La classe politique allemande tire donc publiquement les leçons de l’échec avoué de la politique russe des deux précédents chanceliers avec deux conséquences : diminuer les dépendances extérieures (en dehors de l’Europe et de l’OTAN) dans les domaines critiques (dont l’énergie mais pas uniquement) et une meilleure intégration à l’OTAN (plus de capacités, meilleure coordination à tous les niveaux). La mise en avant de l’article 44 de la Constitution européenne, permettant à un groupe d’États membres qui le souhaiterait et disposerait des capacités nécessaires pour mettre en œuvre une « mission de l’Union européenne », indique également une volonté allemande de plus de souplesse dans le fonctionnement des institutions pour répondre plus rapidement aux défis sécuritaires et économiques.
La question chinoise habilement traitée
Enfin, le cas de la Chine, habilement traité, continue à poser des questions à plus long terme.
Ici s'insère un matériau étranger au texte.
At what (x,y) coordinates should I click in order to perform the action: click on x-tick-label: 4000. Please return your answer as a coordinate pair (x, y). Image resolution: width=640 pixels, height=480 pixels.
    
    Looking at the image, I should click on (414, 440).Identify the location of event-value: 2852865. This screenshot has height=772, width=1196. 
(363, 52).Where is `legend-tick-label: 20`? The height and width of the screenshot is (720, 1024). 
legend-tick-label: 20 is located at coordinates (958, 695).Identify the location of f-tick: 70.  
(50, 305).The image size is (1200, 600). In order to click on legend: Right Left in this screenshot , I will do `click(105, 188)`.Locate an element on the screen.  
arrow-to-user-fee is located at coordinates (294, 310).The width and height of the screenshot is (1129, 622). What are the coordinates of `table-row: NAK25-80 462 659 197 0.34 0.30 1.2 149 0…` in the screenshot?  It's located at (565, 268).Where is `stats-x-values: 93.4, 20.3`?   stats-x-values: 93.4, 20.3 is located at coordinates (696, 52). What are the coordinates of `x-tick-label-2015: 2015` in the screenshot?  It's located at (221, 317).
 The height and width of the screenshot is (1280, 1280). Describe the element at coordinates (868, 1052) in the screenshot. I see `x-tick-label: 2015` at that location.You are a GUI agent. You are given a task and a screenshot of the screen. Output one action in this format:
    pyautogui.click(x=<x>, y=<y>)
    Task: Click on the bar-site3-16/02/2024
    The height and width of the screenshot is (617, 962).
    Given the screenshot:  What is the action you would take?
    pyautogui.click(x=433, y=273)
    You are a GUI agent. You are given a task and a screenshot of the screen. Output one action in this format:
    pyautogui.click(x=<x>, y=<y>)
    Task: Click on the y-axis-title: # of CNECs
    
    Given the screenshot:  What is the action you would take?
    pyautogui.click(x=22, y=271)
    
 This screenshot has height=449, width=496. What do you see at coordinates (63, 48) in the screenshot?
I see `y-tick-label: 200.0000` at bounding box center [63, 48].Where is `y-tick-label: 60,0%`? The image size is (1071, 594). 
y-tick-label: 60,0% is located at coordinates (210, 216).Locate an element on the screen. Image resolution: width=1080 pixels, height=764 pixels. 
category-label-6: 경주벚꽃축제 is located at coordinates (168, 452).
Il est tout à fait judicieux, surtout quand on désigne clairement un adversaire – la Russie – et qu’on s’engage clairement derrière l’Ukraine, d’éviter un deuxième front et donc de ne pas exacerber les relations avec la Chine. Mais en même temps, si on construit – et c’est parfaitement compréhensible et logique – sa défense nationale sur l’OTAN et donc sur les États-Unis, il faut s’attendre à ce que ces derniers essaient tôt ou tard de vous arrimer à leur stratégie chinoise. Cependant, ce genre d’ambiguïtés est souvent nécessaire et il vaut mieux reléguer certains sujets qui fâchent à plus tard et se concentrer sur les crises proches dans le temps et l’espace.
Pour conclure, la publication de ce document, premier dans son genre, est un signe fort du retour officiel de l’Allemagne dans le Grand Jeu européen et mondial, non pas comme bailleur de fonds et fabricant de machines mais comme une force avec une dimension militaire importante. Et c’est un fait qui mérite d’être souligné.